[Work instructions]:
In the records below, find each line with the word "Câmara" and copy it.

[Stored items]
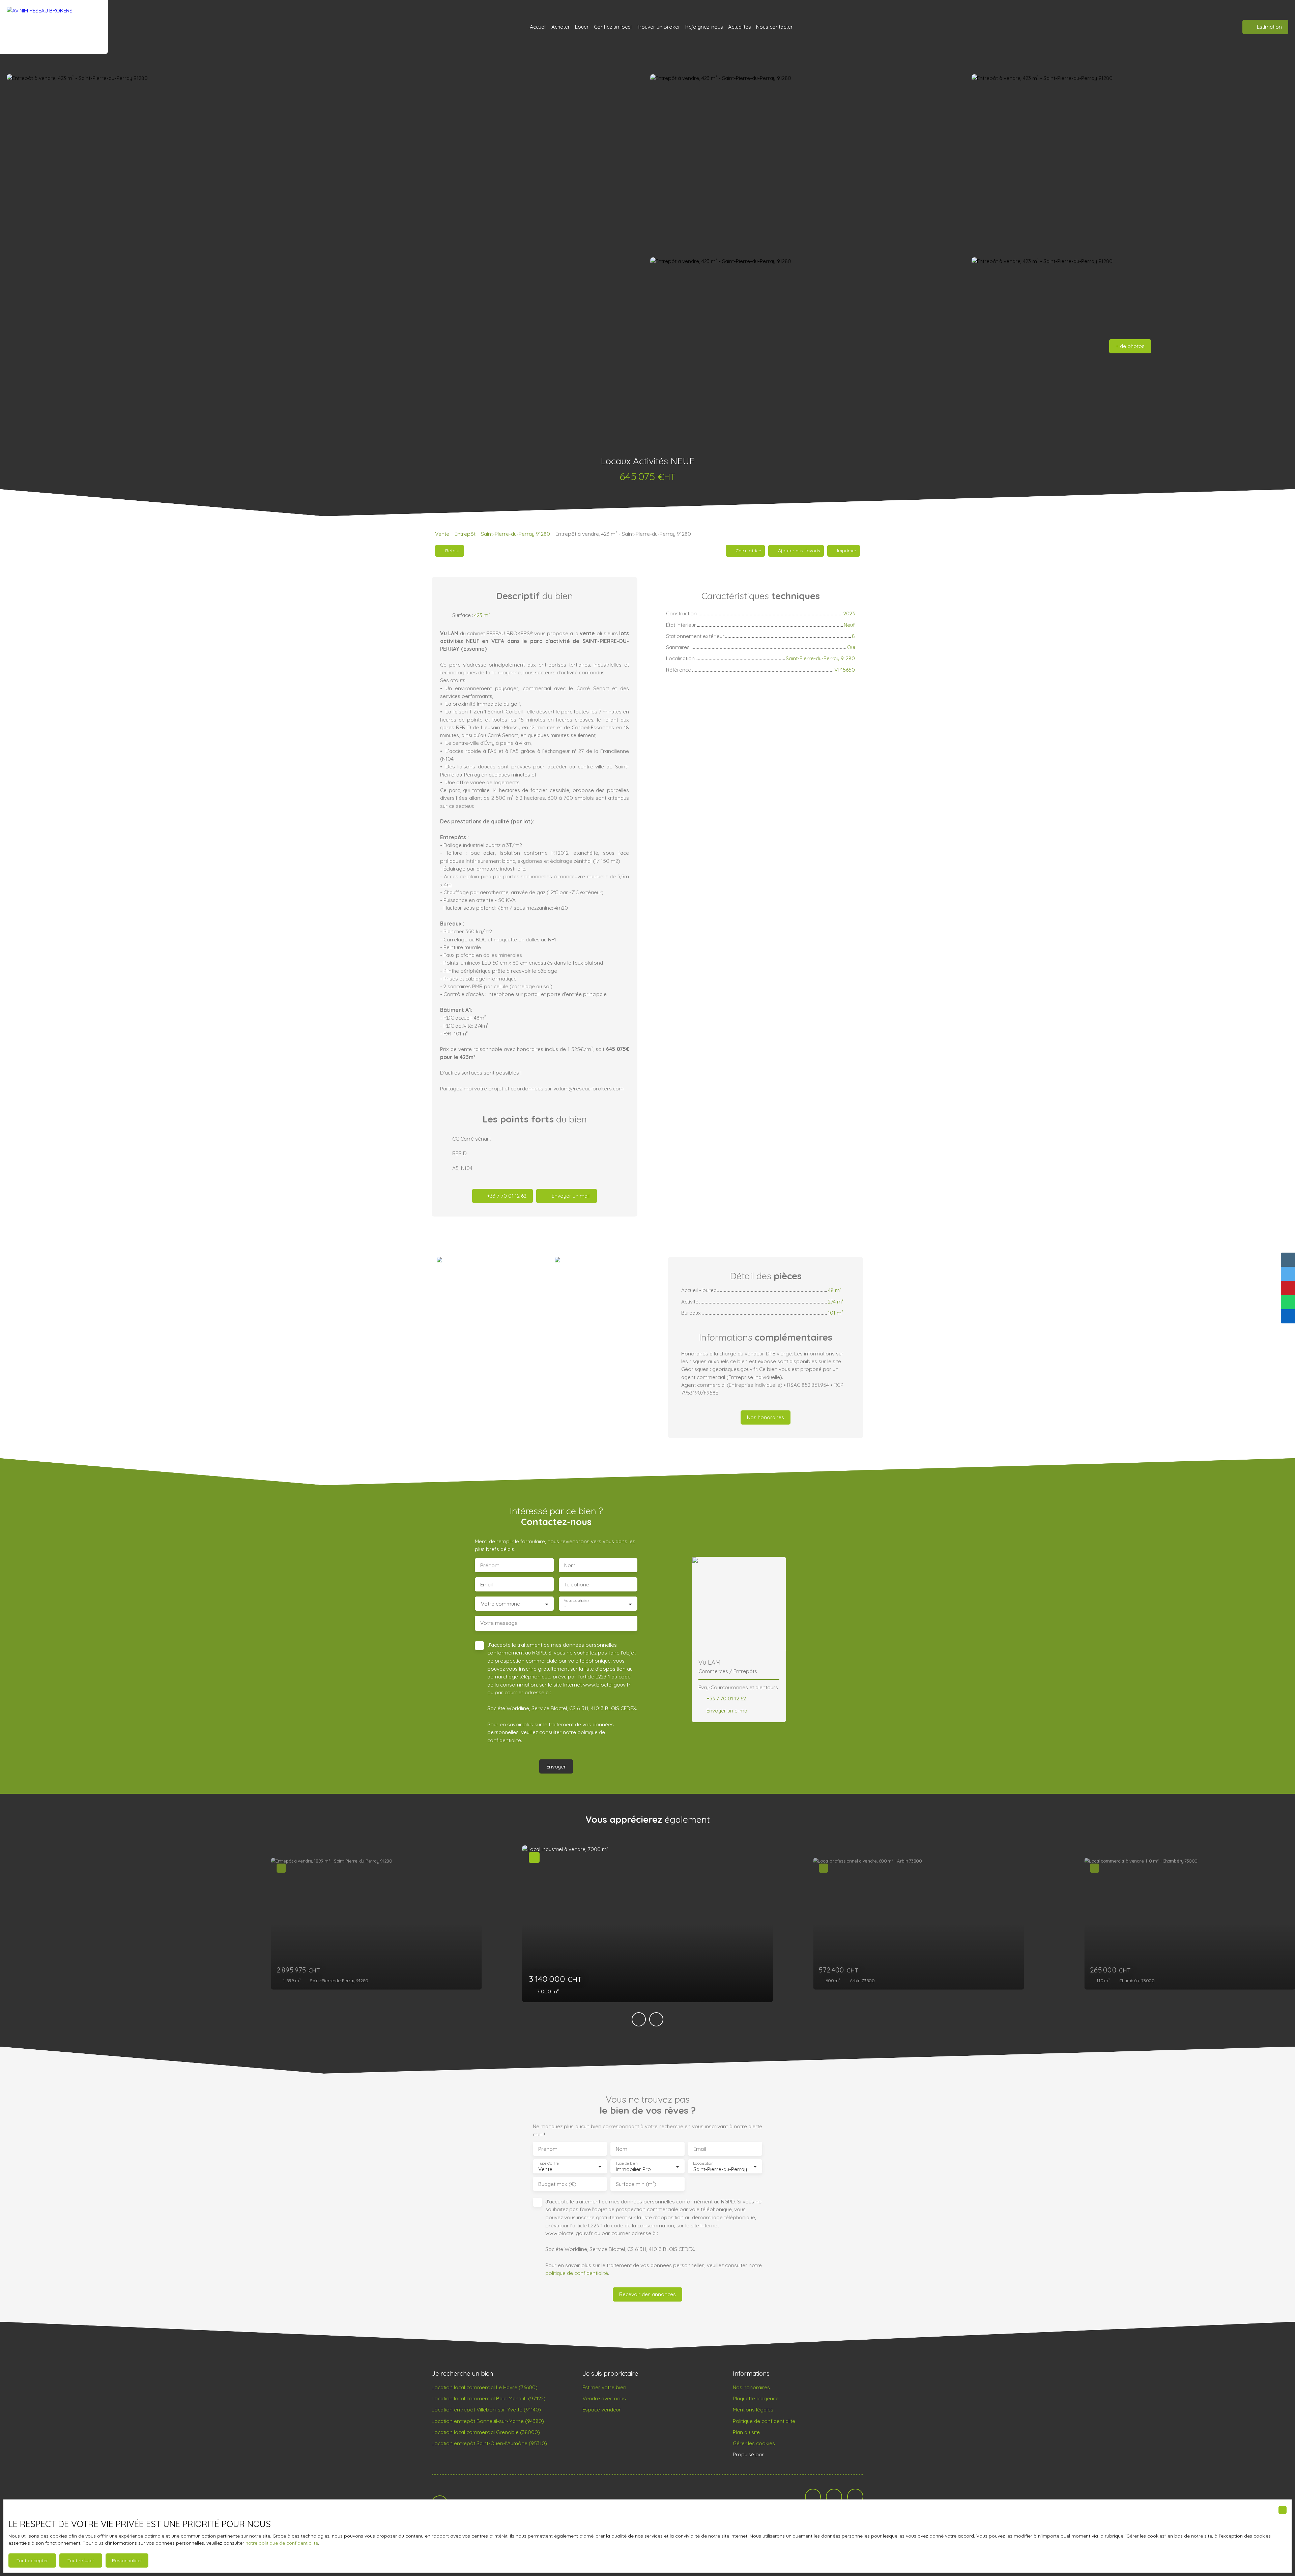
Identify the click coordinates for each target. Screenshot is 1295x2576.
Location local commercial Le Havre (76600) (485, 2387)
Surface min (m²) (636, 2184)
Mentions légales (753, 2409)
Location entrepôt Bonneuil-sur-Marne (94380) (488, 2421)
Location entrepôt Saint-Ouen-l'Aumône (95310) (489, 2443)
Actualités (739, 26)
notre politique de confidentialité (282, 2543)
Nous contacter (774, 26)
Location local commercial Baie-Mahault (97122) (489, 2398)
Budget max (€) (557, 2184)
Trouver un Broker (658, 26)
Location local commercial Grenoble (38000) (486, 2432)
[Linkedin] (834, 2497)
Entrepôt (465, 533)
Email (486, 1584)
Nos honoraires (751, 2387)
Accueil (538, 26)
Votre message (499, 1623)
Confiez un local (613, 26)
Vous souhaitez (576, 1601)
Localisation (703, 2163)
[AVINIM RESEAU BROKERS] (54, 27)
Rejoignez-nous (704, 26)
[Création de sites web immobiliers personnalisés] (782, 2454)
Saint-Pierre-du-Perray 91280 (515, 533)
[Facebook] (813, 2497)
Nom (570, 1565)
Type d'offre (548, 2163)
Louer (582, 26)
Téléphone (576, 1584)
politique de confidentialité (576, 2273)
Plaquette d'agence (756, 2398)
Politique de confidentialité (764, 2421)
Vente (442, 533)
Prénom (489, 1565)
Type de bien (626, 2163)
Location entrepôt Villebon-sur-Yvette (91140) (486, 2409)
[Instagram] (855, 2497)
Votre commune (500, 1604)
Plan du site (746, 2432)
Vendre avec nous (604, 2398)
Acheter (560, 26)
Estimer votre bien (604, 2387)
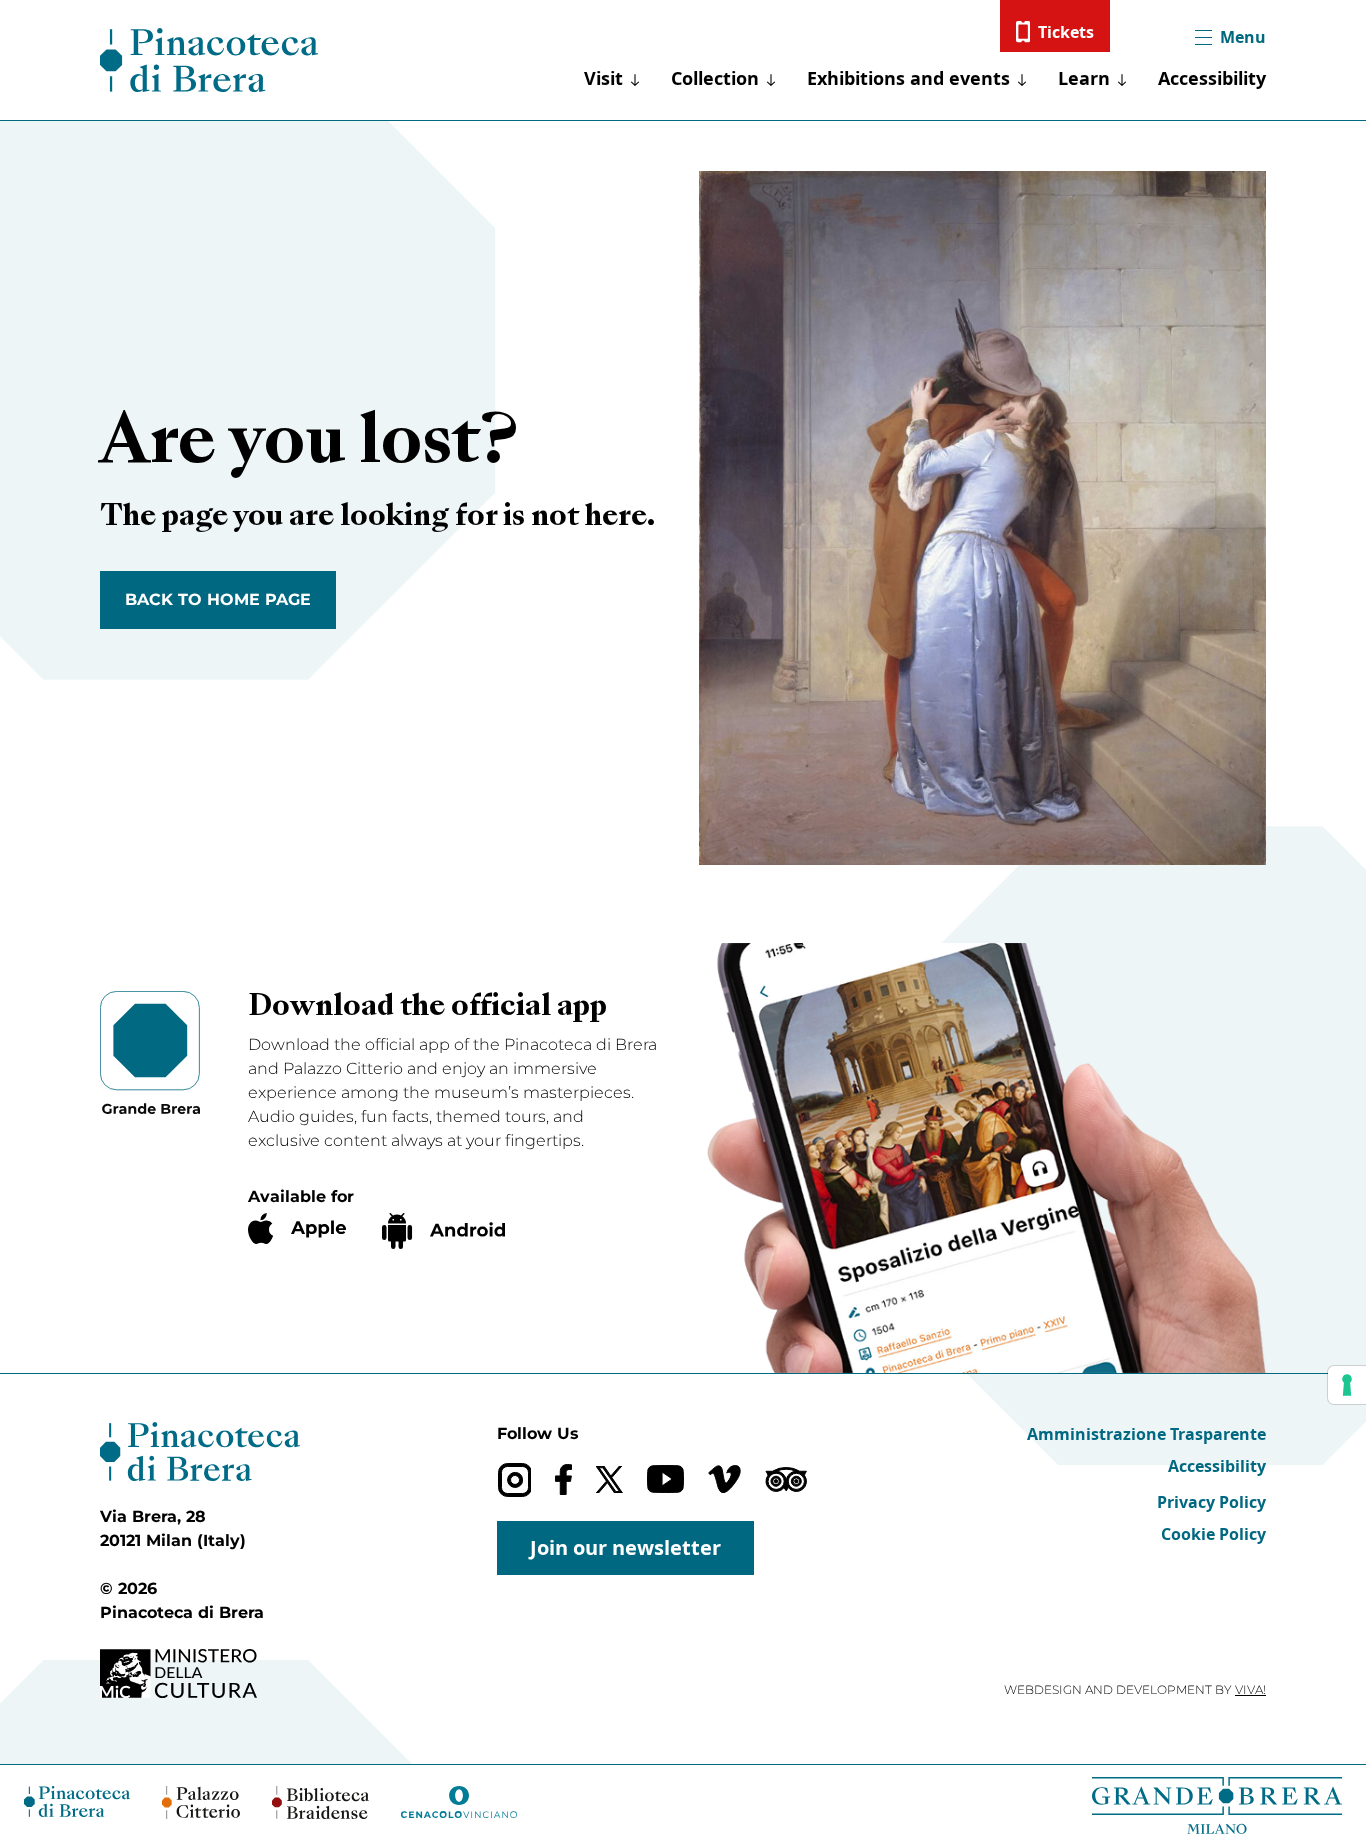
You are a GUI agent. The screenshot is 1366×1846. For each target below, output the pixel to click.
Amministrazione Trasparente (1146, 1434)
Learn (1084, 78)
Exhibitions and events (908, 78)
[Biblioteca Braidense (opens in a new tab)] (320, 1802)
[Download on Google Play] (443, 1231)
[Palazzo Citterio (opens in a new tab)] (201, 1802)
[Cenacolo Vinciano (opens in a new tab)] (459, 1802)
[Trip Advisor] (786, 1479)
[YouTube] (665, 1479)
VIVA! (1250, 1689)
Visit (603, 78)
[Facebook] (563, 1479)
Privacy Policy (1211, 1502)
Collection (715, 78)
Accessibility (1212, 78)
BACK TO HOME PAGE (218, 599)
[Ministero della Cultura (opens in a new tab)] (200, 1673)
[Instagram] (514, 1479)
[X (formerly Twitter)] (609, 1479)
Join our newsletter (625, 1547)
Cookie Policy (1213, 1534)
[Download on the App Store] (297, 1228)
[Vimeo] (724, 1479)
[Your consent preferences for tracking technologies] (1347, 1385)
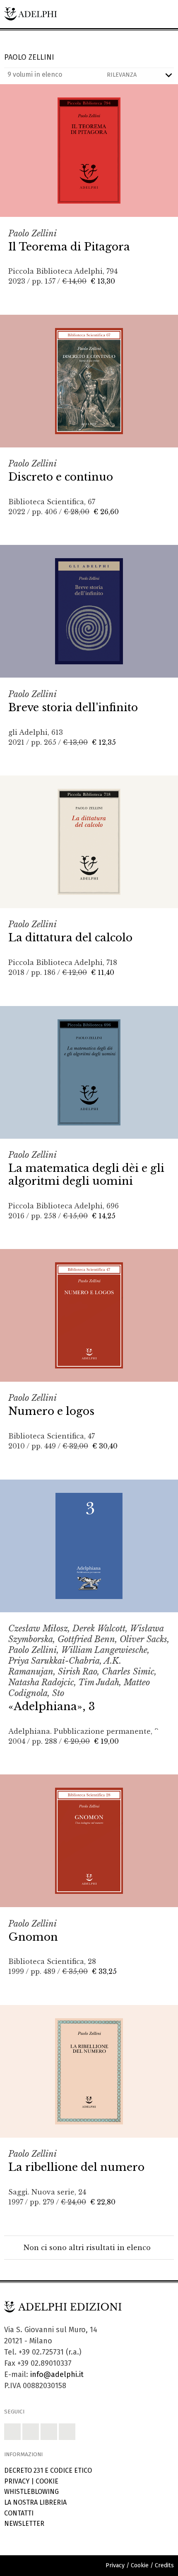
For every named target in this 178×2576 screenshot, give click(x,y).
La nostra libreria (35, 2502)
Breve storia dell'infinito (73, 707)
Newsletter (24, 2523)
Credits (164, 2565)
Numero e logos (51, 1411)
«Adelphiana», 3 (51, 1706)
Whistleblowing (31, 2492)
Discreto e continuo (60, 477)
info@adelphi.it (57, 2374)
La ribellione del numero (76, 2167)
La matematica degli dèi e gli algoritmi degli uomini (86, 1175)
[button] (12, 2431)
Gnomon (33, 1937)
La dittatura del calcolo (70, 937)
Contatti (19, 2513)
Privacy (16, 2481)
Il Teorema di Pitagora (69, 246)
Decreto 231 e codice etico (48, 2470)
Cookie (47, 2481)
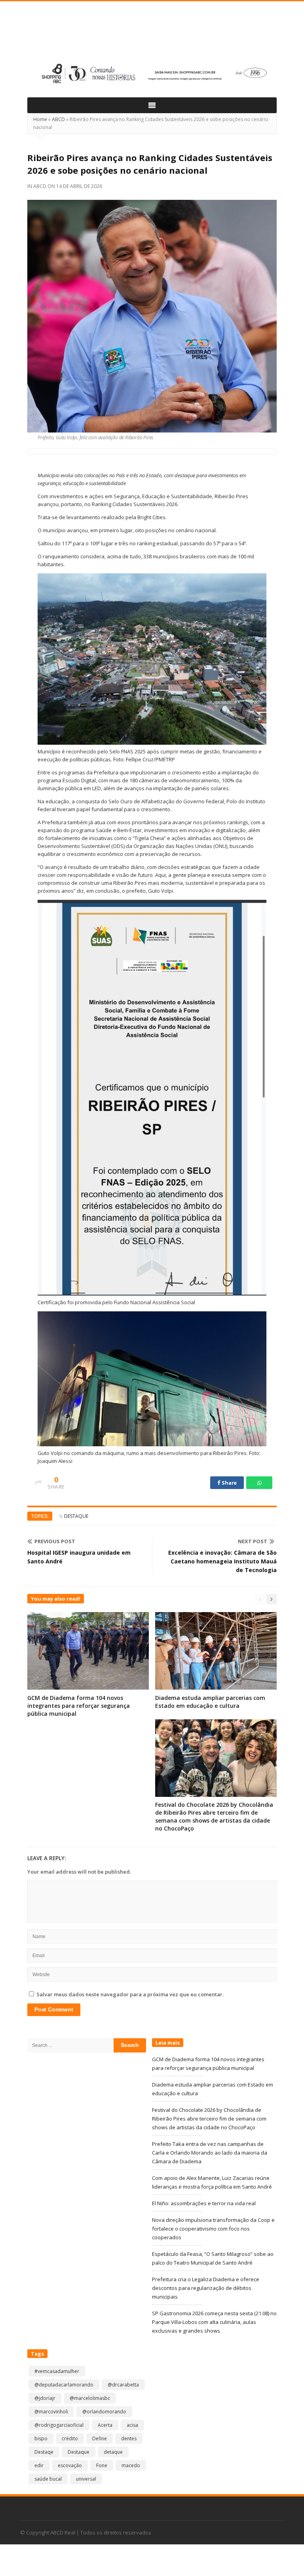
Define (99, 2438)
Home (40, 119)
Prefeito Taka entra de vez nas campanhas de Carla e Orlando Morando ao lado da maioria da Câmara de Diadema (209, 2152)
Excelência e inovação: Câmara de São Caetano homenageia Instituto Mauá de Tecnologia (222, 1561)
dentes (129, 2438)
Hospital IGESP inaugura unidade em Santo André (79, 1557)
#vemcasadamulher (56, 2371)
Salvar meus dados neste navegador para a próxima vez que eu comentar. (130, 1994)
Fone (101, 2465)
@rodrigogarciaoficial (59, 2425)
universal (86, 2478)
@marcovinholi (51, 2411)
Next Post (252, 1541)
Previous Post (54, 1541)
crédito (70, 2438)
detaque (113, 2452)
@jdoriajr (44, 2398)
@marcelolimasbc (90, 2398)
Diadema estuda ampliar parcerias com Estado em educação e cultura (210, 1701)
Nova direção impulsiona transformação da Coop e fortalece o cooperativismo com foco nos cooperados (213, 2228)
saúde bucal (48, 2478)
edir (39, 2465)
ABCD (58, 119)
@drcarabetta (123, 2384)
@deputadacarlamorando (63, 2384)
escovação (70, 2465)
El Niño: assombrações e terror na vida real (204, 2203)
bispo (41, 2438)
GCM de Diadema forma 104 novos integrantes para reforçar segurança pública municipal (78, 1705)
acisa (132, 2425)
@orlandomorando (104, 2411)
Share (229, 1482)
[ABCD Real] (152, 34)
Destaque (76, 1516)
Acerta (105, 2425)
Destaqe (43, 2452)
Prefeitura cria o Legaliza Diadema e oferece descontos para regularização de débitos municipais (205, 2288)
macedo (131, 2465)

[Answer to the exercise]:
Prefeito Taka entra de vez nas campanhas de Carla e Orlando Morando ao lado da maioria da Câmara de Diadema (209, 2152)
Excelência e inovação: Câmara de São Caetano homenageia Instituto Mauá de Tecnologia (222, 1561)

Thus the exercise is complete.